Offshore oil and gas workers have secured a sector-leading pay rise of 8.6 per cent after threatening industrial action against a key labour hire firm.
The Offshore Alliance, a team-up of the Australian Workers Union and Maritime Union of Australia, revealed on Monday it had reached an in-principle deal with Rigforce that guarantees about 60 drill workers a 15.6 per cent pay rise over two years, made up of 8.6 per cent this year and 7 per cent next year.
Rigforce supplies labour to vessels contracted with Inpex and its LNG plant in northern Australia. 

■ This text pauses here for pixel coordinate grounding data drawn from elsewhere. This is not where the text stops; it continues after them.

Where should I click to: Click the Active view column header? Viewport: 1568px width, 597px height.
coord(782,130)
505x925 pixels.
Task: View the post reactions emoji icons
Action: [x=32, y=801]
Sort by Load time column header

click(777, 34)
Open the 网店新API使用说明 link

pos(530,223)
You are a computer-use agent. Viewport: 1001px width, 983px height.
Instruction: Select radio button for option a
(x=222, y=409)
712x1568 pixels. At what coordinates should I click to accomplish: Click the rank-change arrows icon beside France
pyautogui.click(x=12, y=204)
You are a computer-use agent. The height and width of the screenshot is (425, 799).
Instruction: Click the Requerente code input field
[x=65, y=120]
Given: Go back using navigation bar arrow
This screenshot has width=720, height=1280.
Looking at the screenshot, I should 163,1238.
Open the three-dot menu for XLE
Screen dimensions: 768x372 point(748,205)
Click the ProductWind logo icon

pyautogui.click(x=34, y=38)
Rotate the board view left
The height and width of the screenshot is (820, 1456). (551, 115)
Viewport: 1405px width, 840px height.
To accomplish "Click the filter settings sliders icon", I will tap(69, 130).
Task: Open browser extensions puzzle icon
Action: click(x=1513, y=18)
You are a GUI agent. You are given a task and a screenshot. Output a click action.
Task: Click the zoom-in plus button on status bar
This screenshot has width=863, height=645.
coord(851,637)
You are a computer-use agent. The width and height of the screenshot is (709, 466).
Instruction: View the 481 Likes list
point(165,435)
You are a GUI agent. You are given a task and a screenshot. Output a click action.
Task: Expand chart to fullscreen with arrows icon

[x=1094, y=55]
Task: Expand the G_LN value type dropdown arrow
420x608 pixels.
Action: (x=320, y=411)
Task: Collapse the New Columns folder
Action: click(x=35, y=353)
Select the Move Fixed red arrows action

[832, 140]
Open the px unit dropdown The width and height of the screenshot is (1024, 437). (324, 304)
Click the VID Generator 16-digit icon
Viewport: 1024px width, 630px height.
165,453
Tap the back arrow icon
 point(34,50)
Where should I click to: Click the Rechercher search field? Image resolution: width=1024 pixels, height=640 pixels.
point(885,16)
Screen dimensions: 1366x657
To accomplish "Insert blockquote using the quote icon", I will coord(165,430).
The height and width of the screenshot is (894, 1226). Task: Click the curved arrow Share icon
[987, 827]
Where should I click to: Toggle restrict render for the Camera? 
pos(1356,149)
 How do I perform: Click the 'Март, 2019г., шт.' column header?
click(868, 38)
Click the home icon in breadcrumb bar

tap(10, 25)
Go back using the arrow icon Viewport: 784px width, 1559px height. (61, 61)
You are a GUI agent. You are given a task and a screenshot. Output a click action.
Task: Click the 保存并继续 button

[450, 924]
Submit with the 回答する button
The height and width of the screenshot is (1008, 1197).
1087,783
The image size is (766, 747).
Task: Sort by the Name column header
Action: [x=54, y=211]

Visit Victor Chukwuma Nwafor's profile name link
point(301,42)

The deal is the latest massive pay rise in the offshore resources sector and surpasses previous highs over just the past two months ranging from 6 per cent to 8 per cent.
Bargaining in the sector is expected to heat up further over the next few months, even as the Reserve Bank closely watches wages growth out of concerns it could cause high inflation to persist for longer, and therefore keep interest rates up.
Alliance spokesman, AWU West Australian secretary Brad Gandy, said the deal was “a positive outcome for offshore drill crew who, over the past six years, have experienced deteriorating real wages and employment conditions”.
“We’ve allocated significant organising resources into the offshore drilling sector, which has traditionally been poorly organised and characterised by subpar agreements, over the past 18 months,” he said.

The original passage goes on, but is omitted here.